World economy: When America sneezes…
One thing about the United States of America should trouble the world at the moment. It’s its economy. Nations worry each
time the American
economy sneezes. Even America’s leaders catch cold. George
Bush Snr was in the White House on one occasion when it did. It was during the last
year of his first term in office. The old man had run to Japan. Help to bolster his economy was what he went in search of in that election year. He soon caught flu himself. He did at the dinner table of the Japanese Prime Minister, unfortunately. News hunters saw it. They reported it. Time and Newsweek magazines showed the picture of a slumping American president. Bush could not save his presidency.
The slumped
president was dismissed with the slumping economy in the 1992 November elections. This year, George Bush Jnr is in the White House and is seeing another economic downturn. Analysts are predicting a recession. But it’s the last year that Bush has to spend in office. He has nothing to panic about. His two full terms would be up by the time elections arrive in November. And so it happens that the American president has not caught cold when his economy’s sneezing this time around; only the rest of the world is.

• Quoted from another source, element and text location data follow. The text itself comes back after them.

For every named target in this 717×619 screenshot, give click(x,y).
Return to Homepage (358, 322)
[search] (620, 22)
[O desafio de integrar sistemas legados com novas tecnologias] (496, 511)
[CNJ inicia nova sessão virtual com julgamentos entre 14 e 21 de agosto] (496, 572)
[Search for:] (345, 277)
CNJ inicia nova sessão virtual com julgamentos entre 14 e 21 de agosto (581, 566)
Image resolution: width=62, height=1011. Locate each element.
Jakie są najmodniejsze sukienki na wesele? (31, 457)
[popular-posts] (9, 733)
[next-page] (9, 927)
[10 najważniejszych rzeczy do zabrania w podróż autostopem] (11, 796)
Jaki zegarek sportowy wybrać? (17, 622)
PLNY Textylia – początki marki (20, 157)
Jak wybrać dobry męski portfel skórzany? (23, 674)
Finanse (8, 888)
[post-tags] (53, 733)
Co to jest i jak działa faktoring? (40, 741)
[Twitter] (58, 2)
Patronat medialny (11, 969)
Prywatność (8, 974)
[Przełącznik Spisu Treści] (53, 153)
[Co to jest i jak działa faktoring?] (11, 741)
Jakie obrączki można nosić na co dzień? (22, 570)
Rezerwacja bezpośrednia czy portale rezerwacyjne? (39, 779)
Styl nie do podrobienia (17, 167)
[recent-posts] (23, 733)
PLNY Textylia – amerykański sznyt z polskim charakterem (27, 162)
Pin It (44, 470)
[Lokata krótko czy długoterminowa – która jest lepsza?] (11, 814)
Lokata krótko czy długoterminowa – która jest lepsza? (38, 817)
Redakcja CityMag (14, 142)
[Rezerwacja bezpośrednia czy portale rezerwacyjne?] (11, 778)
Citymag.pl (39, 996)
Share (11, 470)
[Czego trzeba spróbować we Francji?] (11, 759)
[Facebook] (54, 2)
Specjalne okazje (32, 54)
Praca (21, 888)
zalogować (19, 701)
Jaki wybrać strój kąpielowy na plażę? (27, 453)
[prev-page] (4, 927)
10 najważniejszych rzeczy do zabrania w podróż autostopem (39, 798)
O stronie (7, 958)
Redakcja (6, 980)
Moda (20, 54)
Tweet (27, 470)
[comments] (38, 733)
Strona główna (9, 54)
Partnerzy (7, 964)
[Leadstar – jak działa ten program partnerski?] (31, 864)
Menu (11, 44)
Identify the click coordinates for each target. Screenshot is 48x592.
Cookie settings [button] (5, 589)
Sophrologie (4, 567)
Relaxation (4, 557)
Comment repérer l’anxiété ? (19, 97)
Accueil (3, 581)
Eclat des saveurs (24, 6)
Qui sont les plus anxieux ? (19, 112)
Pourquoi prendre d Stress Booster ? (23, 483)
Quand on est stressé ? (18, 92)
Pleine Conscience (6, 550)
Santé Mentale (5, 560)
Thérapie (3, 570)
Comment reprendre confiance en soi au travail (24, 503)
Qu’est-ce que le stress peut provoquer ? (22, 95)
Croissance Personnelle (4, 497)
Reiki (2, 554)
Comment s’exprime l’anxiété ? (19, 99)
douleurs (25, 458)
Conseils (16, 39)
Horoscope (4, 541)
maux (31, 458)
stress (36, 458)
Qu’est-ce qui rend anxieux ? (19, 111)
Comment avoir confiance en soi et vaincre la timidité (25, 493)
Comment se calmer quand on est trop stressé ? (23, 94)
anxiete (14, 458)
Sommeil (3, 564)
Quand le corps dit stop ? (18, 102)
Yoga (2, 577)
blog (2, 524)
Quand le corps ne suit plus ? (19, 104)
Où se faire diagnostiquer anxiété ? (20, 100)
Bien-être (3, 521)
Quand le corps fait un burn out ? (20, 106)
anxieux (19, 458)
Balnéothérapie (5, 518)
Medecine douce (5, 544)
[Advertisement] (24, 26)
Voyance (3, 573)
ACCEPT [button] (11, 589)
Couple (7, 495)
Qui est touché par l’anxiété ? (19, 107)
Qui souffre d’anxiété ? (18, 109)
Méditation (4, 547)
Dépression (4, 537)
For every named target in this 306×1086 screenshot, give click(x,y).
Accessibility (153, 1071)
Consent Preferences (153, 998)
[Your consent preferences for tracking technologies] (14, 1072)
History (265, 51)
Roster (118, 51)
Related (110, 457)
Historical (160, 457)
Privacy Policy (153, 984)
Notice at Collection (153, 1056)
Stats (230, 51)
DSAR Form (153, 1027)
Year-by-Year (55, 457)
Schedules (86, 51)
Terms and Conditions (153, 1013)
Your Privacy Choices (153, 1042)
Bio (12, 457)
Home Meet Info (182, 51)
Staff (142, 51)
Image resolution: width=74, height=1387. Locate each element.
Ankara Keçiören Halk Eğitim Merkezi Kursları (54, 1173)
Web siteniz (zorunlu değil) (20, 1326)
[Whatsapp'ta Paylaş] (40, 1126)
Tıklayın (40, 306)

It had all started out like a play. It looked as if all was well. Predictions were made for a bright 2008. For the US and world economy, that is. Then a US sub-prime mortgage crisis showed up. It put
banks in trouble. Finance institutions began to mouth phrases such as bad loans, bad debts and liar loans. A 500-billion-dollar loss in the US was mentioned. Reports came out concerning how Americans could not meet up with mortgage payments on their houses.

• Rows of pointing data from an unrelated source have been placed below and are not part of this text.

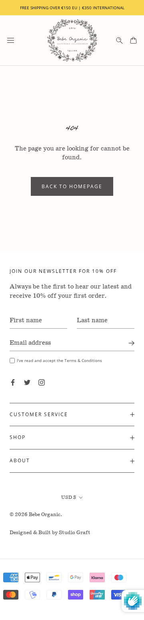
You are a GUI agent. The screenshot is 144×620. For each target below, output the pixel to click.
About (20, 460)
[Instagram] (41, 382)
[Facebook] (13, 382)
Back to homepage (72, 186)
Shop (18, 437)
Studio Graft (74, 532)
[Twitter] (27, 382)
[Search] (119, 40)
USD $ (68, 497)
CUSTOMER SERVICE (39, 414)
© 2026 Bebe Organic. (36, 514)
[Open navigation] (10, 40)
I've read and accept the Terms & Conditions (59, 360)
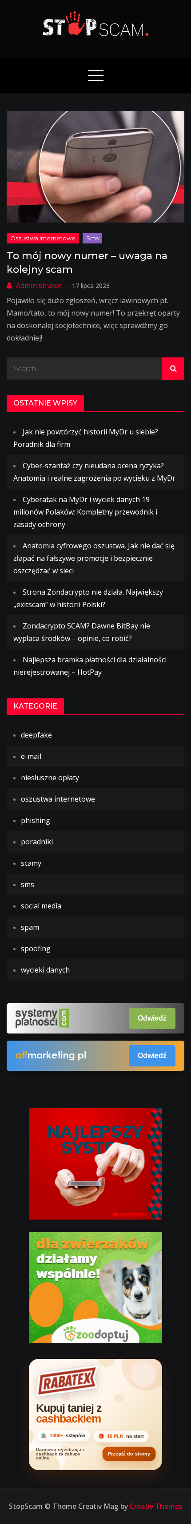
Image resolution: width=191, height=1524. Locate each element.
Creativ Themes (156, 1506)
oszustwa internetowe (43, 238)
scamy (31, 863)
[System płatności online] (95, 1163)
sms (92, 238)
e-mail (31, 756)
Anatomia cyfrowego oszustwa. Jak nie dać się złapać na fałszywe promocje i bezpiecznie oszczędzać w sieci (94, 558)
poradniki (37, 842)
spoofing (36, 948)
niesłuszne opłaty (50, 777)
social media (41, 906)
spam (30, 927)
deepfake (36, 735)
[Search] (173, 368)
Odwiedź (152, 1018)
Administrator (39, 285)
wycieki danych (45, 970)
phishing (35, 820)
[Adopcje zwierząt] (95, 1287)
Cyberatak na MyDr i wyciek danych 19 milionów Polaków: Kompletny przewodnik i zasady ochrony (85, 511)
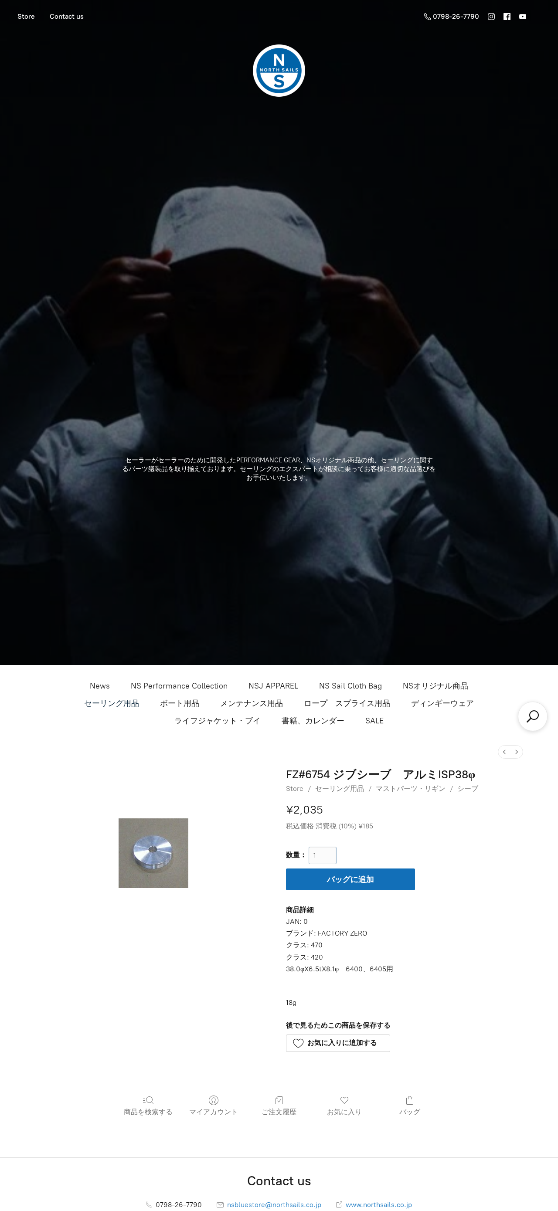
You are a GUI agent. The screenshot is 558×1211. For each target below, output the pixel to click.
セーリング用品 (111, 703)
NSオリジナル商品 (435, 686)
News (100, 686)
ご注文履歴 (279, 1112)
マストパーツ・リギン (411, 788)
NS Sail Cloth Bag (350, 686)
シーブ (467, 788)
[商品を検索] (533, 716)
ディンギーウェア (442, 703)
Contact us (67, 16)
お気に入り (344, 1112)
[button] (338, 1043)
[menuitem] (504, 752)
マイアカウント (213, 1112)
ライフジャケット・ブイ (217, 721)
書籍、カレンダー (313, 721)
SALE (374, 721)
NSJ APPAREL (273, 686)
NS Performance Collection (179, 686)
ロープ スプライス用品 (347, 703)
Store (26, 16)
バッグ (409, 1112)
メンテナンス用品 (251, 703)
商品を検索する (148, 1112)
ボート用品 (179, 703)
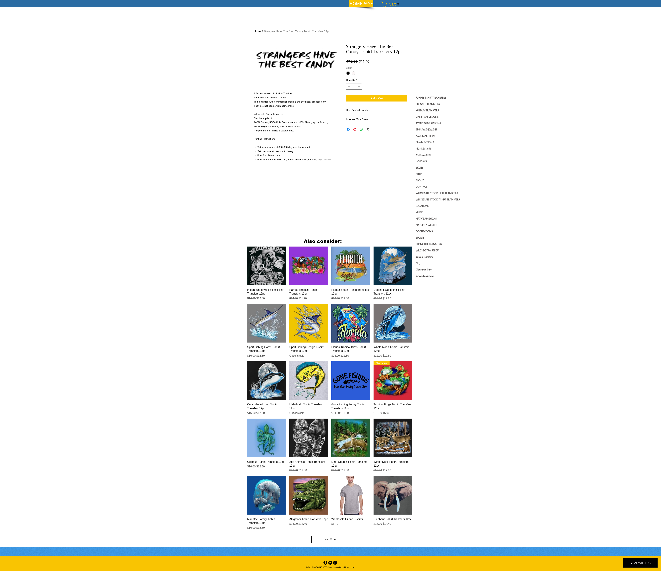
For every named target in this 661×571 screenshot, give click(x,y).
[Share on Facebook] (348, 129)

This affected banks. Accusations were made as to how banks did not do things properly on this issue. Horrible pictures of the true state of banks had been kept hidden for long; some say under bank balance sheets. Others alluded to
lack of transparency in transaction processes. There has also been a lack of strict regulation of the system. But the losses have been incurred. The effect on the US economy is not insignificant.

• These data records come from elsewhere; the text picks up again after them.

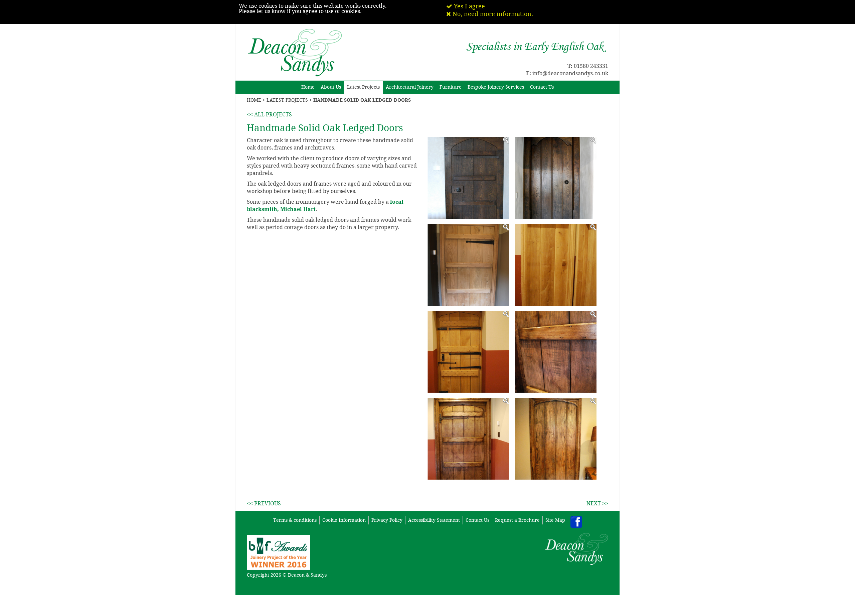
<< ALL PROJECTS (269, 114)
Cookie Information (344, 520)
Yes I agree (468, 6)
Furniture (451, 87)
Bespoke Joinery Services (496, 87)
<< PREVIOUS (264, 503)
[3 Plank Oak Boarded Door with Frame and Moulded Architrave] (555, 265)
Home (308, 87)
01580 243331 (591, 66)
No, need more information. (492, 14)
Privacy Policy (386, 520)
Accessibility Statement (434, 520)
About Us (331, 87)
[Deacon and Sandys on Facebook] (576, 522)
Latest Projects (363, 87)
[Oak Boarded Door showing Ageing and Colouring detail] (555, 352)
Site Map (555, 520)
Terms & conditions (295, 520)
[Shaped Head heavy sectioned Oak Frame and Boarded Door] (555, 178)
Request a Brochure (517, 520)
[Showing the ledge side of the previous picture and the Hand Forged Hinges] (468, 439)
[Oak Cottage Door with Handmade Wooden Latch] (468, 265)
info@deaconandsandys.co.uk (570, 73)
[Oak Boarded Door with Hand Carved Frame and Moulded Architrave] (555, 439)
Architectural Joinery (410, 87)
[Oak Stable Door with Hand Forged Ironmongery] (468, 352)
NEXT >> (597, 503)
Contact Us (542, 87)
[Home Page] (295, 29)
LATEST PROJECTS (287, 100)
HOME (254, 100)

Then there is the rising oil price. About one hundred dollars per barrel it was at one point. Fortune-tellers predicted worse. The same economy carried the load. And there are also the foreign wars. President Bush has always asked for more. The Congress could not do much to tie the string on the purse. Everyone who fears for America’s security is a patriot. Dissenters are traitors. Terrorists need to be fought. It is the position of hawks. Deficit spending has been all that America’s war expenditure amounts to. The economy has been its beast of burden.